Samstag, 29. Januar 2011

Was macht eine Geschichte "gut"? Teil 1 von 7

Das Thema

Comiczeichner werden regelmäßig beworfen mit Geschichten "aus denen man einen Comic machen müsste". Ich erinnere mich, dass meine Freundin Katja mit eben diesem Satz an mich herantrat; sie erzählte mir eine Anekdote von einem Bekannten, der in einer Disko mit einem dickschädeligen, bodygebuildeten Schläger aneinander geriet – und um seinen Arsch zu retten, warf er sich einfach auf den Boden und blieb dort liegen, bis es dem Schläger langweilig wurde.

Zweifellos eine erheiternde Begebenheit, vor allem wenn man dabei ist, aber für meine Begriffe hatte diese Begebenheit ihren perfekten Rahmen bereits gefunden – erzählt in ein, zwei Sätzen, und gut is.

Das Thema, eine universelle Frage oder Beobachtung, die im Zentrum einer Geschichte steht und ihr Relevanz und „Nachhall“ verleiht, unterscheidet für mich eine richtige Story von einer solchen amüsanten, aber nicht weiter beachtlichen Anekdote. Alan Moore hat in seinem Essay "Writing for Comics" viel über das Thema geschrieben. Man könnte das "Thema" als die zentrale Frage der Geschichte definieren, eine Frage die ursächlich mit uns und unserem Leben zu tun hat, und dich viel zu groß ist, als dass man sie beantworten könnte.

  • Hanif Kureishi beschäftigt sich in seinem Drehbücher zu "Die Mutter" und "Venus" mit dem Umgang der eigenen Libido und Sexualität bei alten Menschen.
  • John Updike schrieb zeit seines Lebens über die Ehe und die - aus seiner Sicht - Unmöglichkeit des lebenslangen Commitments und der Treue.
  • Hermann Hesse hat viele Bücher über seine zentrale Frage geschrieben, ob man sein Leben eher den Freuden des Körpers oder der Bildung des Geistes widmen soll.

Und eine winzigkleine, wunderbare Comicgeschichte meines lieben Freundes und Kollegen Andreas Eikenroth handelt von einem alten Mann, der seine Katze wegen ihrer schlechten Eigenschaften ausschimpft, dieselben Eigenschaften, die er schon bei seiner verstorbenen Frau nicht mochte.

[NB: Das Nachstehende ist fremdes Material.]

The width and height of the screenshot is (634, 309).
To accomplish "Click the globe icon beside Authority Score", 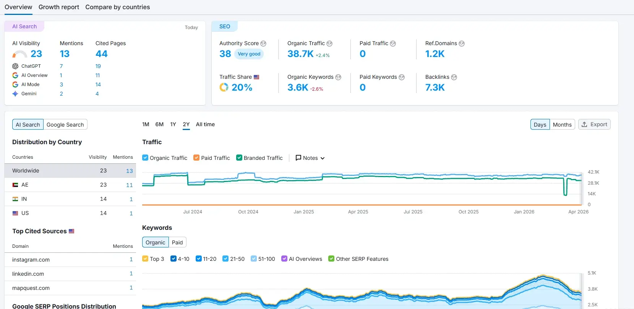I will [263, 44].
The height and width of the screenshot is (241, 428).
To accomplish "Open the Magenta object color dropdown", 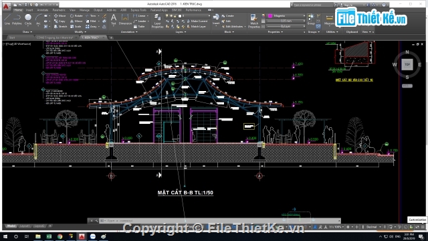I will (x=286, y=16).
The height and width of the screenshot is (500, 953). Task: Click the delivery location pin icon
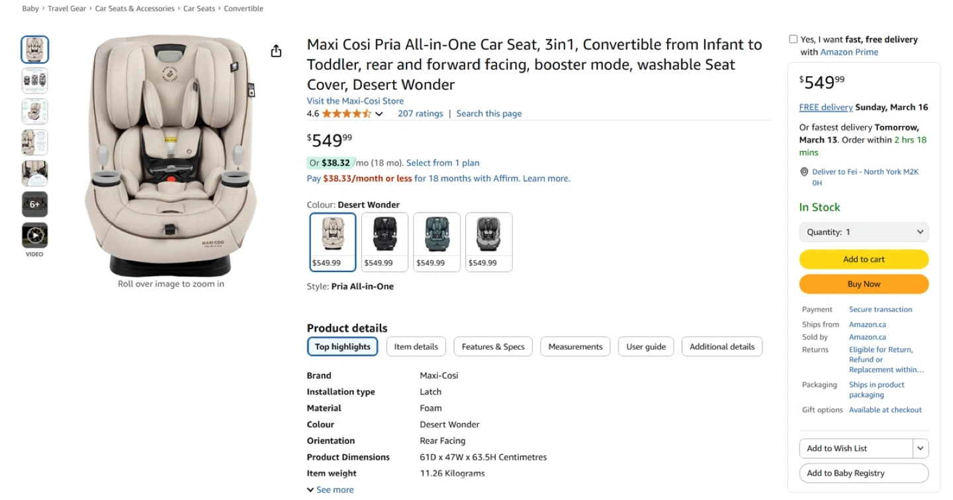click(804, 172)
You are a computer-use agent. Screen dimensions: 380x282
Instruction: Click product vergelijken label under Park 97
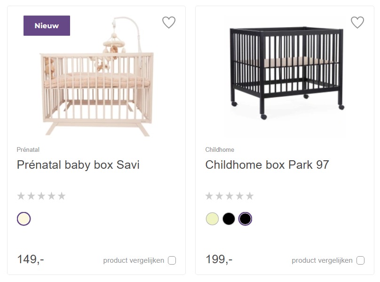point(322,260)
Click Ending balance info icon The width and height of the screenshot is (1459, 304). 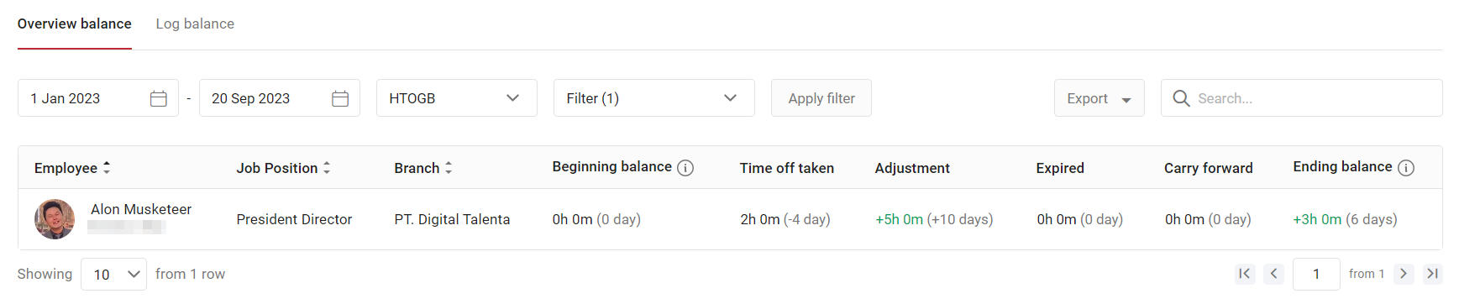[x=1406, y=168]
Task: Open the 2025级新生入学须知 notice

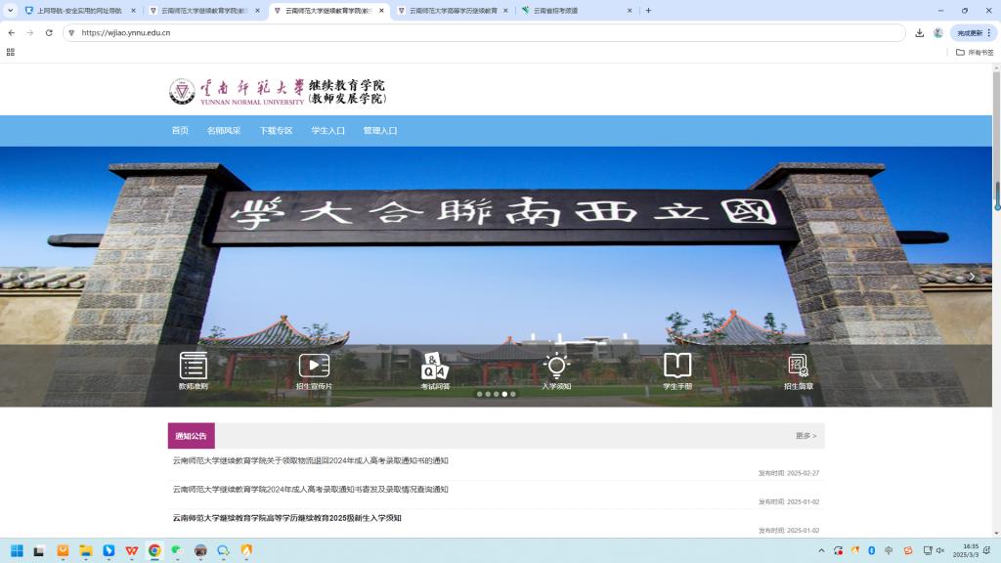Action: (x=287, y=518)
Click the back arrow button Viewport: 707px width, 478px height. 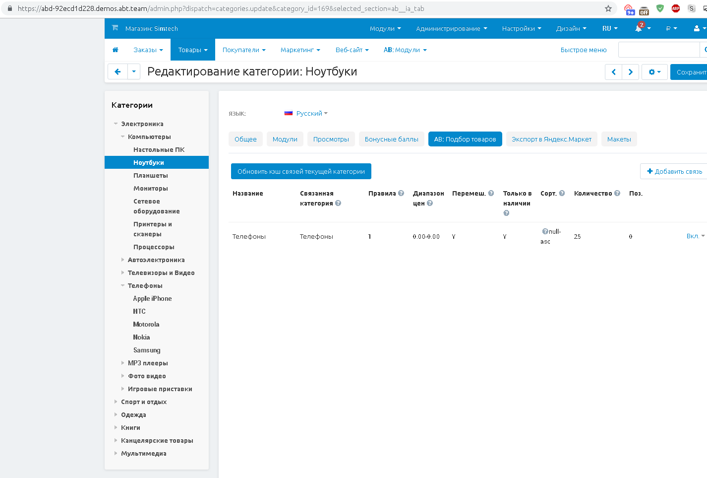tap(118, 72)
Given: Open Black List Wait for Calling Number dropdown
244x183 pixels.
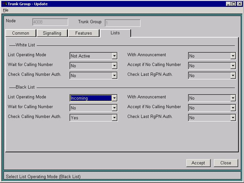Looking at the screenshot, I should click(x=114, y=108).
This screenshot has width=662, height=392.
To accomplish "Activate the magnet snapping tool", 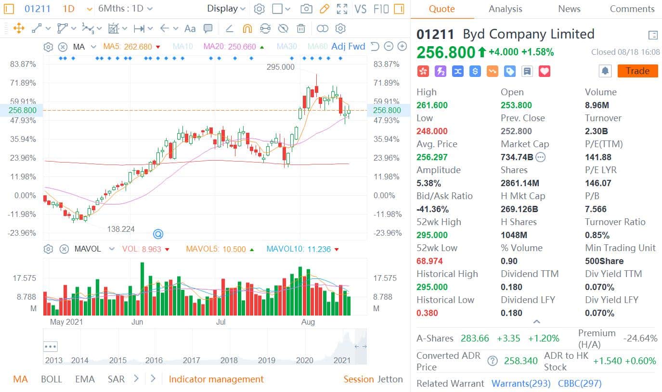I will 247,29.
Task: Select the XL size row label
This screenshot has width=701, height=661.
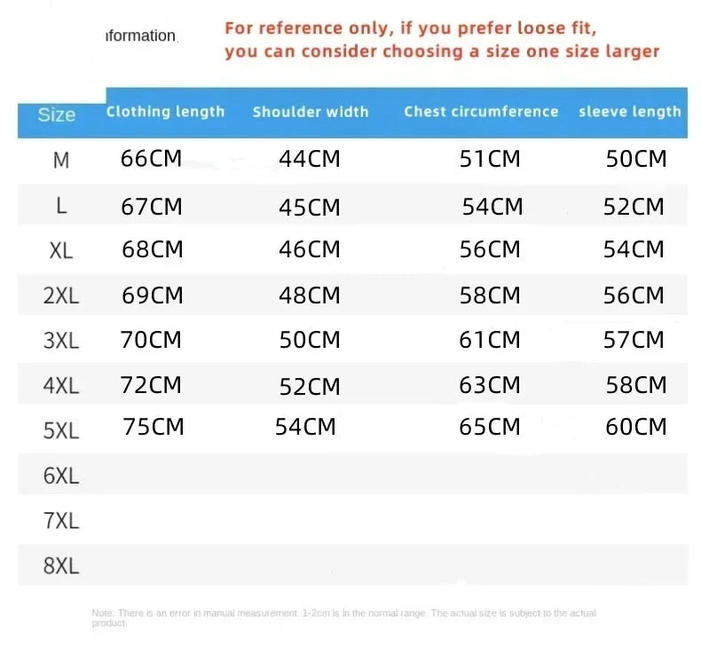Action: click(61, 251)
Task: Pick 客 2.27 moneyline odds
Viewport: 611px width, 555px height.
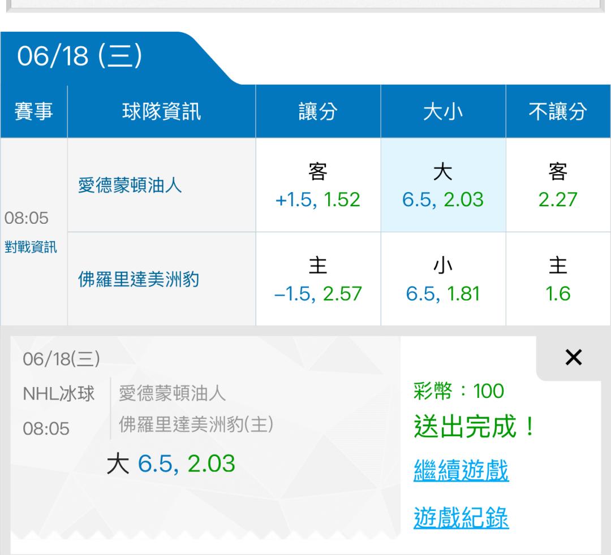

Aber trotz seines Gezeters wird uns klar, dass dieser Mann seine Frau vermisst, und sein Schimpfen auf die Katze ist einfach seine hilflose Art, mit diesem Verlust fertigzuwerden.

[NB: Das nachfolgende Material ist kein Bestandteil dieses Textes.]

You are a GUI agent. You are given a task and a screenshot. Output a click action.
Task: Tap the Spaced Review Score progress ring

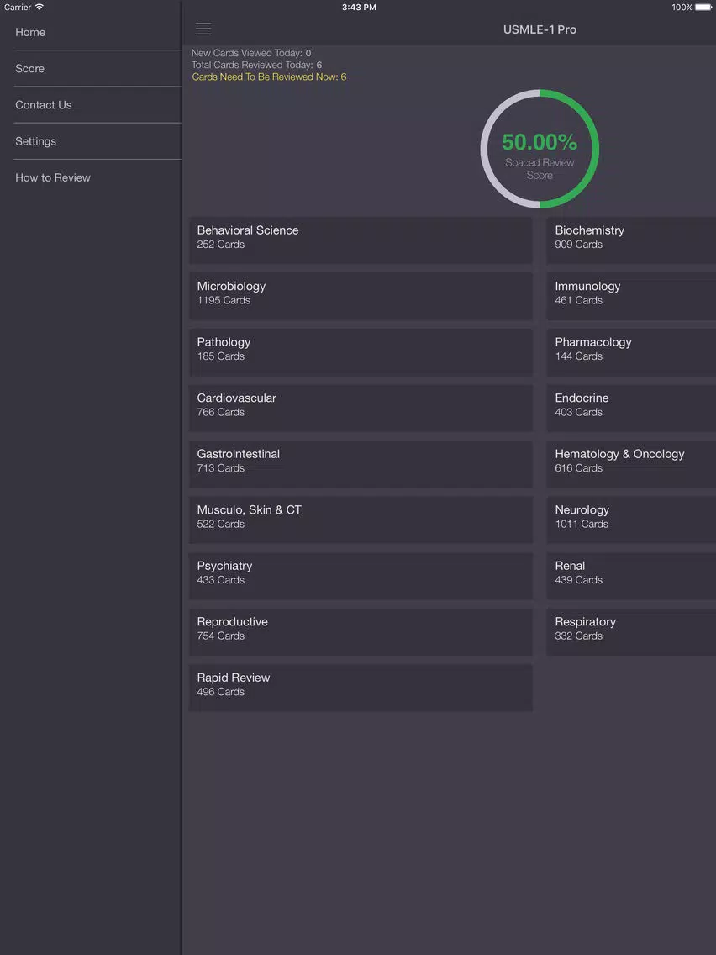pyautogui.click(x=540, y=149)
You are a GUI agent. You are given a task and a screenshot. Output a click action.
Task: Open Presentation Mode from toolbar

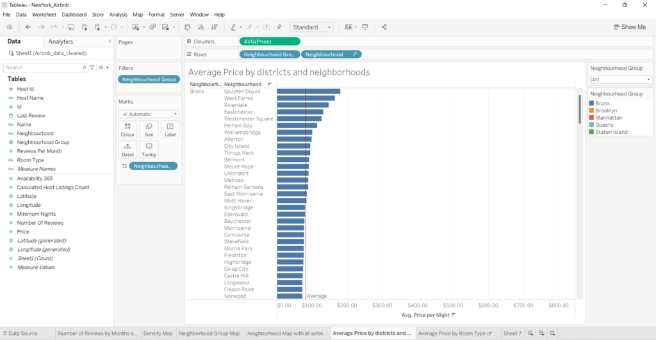coord(365,27)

Und wer kann uns jemals sagen, wie man mit dem Verlust eines geliebten Menschen umgehen soll? Nur ein sehr dummer Mensch hat eine Antwort auf eine solche Frage.

Und deshalb ist Andreas' Geschichte eine Story, eine gute Geschichte, und Katjas nicht.

Noch ein Beispiel:

Eine eher doofe Geschichte wäre: Frau will T-Shirt kaufen, findet aber nichts passendes.

Eine bessere Geschichte: Frau will T-Shirt kaufen, hat aber an allem etwas auszusetzen; Das wäre gut für eine kleine Charakterstudie.

Eine noch bessere Geschichte: Durch Handytelefonate während des Shoppens Gespräche mir ihrer Freundin wird klar, dass die Protagonistin mit Freunden und Boyfriends genauso umgeht wie mit T-Shirts: Sie ist nie zufrieden.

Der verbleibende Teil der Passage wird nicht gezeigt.